Blackberry made a splash when it reported its results in the fourth quarter ended Feb. 28. Financial newswires jumped to announce that the company’s quarterly sales was the lowest in eight years, and revenue, which slid to $660 million from $793 million, was well below estimation.
But enough about that Blackberry. Let’s talk blackberry. You know, the dark-skinned, juicy fruit. Like, the edible kind.
In fact, Blackberry has replaced blackberry when searching in Google. To find the fruit, you have to type in “blackberry, fruit.” (image credit: botane.net)
In a beautiful essay celebrating words, landscape words in particular, Robert Macfarlane (The Guardian) writes that a new edition of the Oxford Junior Dictionary removed a substantial number of words concerning nature.
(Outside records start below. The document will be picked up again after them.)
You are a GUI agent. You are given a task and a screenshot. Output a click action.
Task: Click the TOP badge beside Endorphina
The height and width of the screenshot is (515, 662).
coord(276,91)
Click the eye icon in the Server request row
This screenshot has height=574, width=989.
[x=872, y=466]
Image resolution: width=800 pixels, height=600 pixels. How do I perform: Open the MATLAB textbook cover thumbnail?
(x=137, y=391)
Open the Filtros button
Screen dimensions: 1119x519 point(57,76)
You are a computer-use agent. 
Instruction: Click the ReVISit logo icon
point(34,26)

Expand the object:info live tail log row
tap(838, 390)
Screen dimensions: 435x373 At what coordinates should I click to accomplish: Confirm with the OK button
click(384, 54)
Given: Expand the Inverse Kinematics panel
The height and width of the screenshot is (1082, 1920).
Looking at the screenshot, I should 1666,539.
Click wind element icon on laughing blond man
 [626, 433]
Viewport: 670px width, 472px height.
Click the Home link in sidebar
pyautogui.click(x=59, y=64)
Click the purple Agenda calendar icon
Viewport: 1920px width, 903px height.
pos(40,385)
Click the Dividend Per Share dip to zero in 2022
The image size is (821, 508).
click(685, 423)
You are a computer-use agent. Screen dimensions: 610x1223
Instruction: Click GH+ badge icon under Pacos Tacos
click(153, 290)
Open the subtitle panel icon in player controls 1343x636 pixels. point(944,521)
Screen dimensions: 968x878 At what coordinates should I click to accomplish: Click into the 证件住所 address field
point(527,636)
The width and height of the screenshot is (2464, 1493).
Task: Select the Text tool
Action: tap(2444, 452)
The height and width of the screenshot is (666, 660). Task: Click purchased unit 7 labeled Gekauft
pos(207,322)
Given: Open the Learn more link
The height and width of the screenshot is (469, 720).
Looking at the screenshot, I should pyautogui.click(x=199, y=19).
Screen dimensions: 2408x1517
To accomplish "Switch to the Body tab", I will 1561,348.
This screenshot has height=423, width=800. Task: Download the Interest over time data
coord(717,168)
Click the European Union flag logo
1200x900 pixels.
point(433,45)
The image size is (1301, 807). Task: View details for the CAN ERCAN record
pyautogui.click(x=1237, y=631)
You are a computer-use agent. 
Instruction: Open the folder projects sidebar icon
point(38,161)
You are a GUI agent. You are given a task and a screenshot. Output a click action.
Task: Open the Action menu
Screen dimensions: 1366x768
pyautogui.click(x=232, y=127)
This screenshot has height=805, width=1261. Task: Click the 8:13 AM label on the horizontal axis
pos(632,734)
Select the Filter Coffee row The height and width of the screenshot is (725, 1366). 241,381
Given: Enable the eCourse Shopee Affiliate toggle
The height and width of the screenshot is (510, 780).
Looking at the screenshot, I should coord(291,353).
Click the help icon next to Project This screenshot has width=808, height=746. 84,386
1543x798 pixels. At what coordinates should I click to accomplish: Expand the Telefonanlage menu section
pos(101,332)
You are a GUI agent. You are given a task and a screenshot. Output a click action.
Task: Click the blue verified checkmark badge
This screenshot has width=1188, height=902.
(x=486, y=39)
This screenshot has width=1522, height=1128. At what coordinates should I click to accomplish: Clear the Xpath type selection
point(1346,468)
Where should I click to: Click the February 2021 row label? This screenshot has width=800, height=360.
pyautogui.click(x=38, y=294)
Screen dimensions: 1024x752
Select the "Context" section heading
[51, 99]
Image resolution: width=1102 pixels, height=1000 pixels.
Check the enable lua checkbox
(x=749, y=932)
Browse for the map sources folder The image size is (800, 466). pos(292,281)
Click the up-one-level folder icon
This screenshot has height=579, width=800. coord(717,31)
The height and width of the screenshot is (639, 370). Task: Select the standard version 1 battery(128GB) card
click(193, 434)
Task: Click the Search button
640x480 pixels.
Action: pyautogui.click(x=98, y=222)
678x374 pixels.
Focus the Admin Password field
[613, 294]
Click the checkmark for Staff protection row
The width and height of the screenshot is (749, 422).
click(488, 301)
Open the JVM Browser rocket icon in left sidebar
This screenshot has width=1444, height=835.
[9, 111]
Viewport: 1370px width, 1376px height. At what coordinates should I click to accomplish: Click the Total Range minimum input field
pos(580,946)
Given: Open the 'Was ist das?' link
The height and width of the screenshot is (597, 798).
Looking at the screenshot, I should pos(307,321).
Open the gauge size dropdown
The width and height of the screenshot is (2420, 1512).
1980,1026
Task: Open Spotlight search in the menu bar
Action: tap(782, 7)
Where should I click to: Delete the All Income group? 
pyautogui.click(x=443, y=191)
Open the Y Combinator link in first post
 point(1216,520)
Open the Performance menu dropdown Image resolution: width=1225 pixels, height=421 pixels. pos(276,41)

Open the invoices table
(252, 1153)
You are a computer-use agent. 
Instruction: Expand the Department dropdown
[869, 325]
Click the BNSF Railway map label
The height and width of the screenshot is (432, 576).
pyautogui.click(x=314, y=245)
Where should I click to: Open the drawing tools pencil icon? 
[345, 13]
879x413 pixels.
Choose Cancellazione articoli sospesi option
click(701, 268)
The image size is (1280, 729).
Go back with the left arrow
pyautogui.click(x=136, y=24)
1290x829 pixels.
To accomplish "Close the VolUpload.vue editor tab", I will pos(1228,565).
The deletion included the following:
acorn, adder, ash, beech, bluebell, buttercup, catkin, conker, cowslip,cygnet, dandelion, fern, hazel, heather, heron, ivy, kingfisher, lark, mistletoe,nectar, newt, otter, pasture and willow
New words replacing them included “attachment, block-graph, blog, broadband, bullet-point, celebrity,chatroom, committee, cut-and-paste, MP3 player and voice-mail.” Oxford University Press explained its decision stating that the deleted entries are no longer “relevant to a modern-day childhood.”